You state in your explanation that “no paragraphs mention the tensions between modeling the two different assumptions.” Would this not be considered tensions from modeling the two different assumptions?
FounderGraeme Blake says
It’s a question of emphasis. In paragraph 4 the point was that the pin factory was barely even considered as a model. Diminishing returns were dominant.
So there was no active tension in modelling. Diminishing returns had won (for now) and people were NOT trying to model the pin factory.
Aadithya Palaniappan says
Hmm for this one I decided that it was not B as it B never explained the difficulty, it merely stated that there was a difficulty in mathematically modeling the Pin Factory method. I chose C because I understood the passage to be saying that the intuition as to why they went with the diminishing returns is because it had the least mathematical resistance.
TutorLucas (LSAT Hacks) says
Fair. The paragraph doesn’t go into any detail in explaining the difficulty, but it does provide some level of explanation of the difficulty: increasing returns are hard to represent mathematically.
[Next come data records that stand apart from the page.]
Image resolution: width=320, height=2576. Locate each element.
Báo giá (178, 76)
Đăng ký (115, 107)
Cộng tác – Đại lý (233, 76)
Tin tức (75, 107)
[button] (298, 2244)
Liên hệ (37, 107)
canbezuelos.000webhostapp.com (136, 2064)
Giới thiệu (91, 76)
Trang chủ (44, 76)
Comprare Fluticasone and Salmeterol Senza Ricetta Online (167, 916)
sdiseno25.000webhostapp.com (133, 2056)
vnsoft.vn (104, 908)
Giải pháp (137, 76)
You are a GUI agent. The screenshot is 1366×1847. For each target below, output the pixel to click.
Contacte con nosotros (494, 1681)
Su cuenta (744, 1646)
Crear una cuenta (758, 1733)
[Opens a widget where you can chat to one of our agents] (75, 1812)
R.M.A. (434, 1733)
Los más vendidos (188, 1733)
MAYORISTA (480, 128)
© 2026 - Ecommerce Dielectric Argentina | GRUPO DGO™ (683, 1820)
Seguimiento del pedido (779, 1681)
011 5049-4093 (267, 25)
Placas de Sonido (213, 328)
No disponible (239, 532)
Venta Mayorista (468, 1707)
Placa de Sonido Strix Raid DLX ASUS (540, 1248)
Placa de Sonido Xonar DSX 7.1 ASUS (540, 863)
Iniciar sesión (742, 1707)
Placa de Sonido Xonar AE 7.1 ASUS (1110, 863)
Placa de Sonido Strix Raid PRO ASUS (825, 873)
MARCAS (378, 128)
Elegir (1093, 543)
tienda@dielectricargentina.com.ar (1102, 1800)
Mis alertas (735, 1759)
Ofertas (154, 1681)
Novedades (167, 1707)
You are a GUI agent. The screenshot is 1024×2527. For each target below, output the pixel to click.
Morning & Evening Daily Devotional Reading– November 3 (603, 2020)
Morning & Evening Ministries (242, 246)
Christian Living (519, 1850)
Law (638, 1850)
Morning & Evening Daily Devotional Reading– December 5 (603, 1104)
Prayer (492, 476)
Looking at (C), I think it’s important to ask yourself, what exactly are the intuitions, and what is the economic assumption that the answer choice is referring to. Paragraph 4 doesn’t even mention or hint at any intuitions — so how can the paragraph be outlining the intuitions supporting a particular economic assumption?
Just as a general note: when it comes to questions like these, you need to be able to very clearly point to the specific words or phrases in the paragraph (or passage, if the question is asking you to look at the entire passage) that equate to the more general concepts or terms in the answer choice.